West is a canny, working class kind of guy who is aware of the elitist/classist underpinnings of the Alpha Centauri colonial project in a way that the other folks are not.

"Smith" - whom I loathe as a fictional person and love as a fictional creation - is a completely different character who works perfectly in this show where a comic buffoon like the original would not. She's a bargain-basement, wannabe Hannibal Lector who's creepy as fuck to watch. :lol:

And I am past tired of the use of "iconic" now to mean "anything comfortable that we recognize and like."
Why can not they do Don like his classic character was a soldier? or if he has to be a trafficker, why did they have to choose a Latino to play his character?

let's not be naive we all know very well that this is a stereotype.

dr smith was the most famous character in the original series !!
 
Don't forget the very white Maureen Robinson who gave away what looked to be top secret material to get her son on board the Resolute.

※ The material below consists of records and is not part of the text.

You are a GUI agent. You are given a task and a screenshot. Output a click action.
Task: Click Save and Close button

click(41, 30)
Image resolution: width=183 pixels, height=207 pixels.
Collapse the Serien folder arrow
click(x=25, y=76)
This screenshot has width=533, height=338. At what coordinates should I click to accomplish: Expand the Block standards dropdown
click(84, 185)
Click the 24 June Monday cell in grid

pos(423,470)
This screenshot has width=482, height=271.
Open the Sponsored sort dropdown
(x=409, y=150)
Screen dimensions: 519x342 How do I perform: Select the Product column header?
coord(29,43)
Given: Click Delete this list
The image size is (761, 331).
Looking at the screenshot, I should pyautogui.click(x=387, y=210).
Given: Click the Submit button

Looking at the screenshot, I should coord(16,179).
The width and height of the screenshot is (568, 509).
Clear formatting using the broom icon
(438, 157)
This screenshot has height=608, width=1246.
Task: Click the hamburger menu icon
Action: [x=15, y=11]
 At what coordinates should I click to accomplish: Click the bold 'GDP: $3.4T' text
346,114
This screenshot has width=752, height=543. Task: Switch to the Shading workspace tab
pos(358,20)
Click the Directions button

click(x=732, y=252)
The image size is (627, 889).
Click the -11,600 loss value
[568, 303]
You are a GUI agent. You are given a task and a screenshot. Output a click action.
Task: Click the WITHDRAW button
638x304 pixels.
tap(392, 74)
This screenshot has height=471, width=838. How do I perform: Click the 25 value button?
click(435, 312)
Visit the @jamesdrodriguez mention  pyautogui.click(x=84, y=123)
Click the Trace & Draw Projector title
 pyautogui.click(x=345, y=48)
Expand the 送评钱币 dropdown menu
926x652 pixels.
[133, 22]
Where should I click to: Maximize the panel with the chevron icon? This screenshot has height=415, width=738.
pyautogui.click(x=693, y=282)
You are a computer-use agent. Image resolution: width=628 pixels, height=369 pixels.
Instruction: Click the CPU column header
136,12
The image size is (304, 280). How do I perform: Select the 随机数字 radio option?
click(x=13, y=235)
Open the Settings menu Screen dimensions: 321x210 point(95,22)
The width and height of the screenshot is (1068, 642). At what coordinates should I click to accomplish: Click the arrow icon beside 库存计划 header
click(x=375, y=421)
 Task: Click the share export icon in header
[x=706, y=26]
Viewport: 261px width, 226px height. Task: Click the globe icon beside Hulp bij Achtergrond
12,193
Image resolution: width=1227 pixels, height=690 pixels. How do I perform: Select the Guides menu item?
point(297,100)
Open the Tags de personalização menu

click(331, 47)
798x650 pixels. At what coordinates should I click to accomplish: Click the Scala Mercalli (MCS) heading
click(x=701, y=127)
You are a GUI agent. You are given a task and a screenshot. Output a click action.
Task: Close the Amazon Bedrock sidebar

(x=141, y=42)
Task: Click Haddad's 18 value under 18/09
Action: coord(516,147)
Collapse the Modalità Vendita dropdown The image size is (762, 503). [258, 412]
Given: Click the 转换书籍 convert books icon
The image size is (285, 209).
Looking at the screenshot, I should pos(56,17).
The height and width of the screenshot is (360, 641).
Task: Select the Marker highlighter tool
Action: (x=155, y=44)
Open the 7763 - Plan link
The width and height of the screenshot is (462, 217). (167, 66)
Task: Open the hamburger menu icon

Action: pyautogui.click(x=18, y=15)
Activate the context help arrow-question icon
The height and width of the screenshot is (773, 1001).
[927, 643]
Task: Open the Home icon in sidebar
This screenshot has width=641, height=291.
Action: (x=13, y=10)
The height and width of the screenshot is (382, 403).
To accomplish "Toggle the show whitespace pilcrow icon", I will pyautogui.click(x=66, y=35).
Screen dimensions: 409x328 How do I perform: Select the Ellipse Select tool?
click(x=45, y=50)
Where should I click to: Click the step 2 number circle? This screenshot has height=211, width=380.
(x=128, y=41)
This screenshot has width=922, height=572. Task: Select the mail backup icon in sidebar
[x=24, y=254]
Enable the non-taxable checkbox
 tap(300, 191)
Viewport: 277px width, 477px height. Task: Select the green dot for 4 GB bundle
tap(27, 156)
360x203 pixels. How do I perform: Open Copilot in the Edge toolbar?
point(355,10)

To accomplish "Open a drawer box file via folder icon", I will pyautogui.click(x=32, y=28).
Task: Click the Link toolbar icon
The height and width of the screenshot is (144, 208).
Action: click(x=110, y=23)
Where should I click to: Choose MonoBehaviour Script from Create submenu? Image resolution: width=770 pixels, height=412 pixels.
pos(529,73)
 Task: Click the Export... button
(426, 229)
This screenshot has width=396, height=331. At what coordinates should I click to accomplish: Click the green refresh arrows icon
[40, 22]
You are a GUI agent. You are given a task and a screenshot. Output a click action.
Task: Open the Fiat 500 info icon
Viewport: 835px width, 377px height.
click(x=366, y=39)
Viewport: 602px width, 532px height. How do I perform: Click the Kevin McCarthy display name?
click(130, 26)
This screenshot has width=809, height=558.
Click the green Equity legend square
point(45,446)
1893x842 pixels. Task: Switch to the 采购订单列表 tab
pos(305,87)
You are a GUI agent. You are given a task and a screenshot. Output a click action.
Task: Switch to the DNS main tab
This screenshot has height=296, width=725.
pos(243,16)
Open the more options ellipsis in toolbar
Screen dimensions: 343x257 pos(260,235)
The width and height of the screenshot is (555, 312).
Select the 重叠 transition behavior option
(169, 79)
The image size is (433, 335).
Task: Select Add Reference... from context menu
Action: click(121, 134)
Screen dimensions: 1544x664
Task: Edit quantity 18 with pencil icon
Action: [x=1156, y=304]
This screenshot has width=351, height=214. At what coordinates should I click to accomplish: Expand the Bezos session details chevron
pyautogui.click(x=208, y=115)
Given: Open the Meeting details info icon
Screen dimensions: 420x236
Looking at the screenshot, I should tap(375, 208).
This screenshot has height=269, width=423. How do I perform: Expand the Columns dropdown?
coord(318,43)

And John Robinson who seemed to be running from his family.

There was plenty of dysfunction to go around.
but these are not racist stereotypes that promote a biased view of an important part of society.
 
but these are not racist stereotypes that promote a biased view of an important part of society.

Maybe? But it could also be indicative of a society that doesn't value certain ethnicity as highly as others. It could all be part of a bigger story that we aren't seeing yet.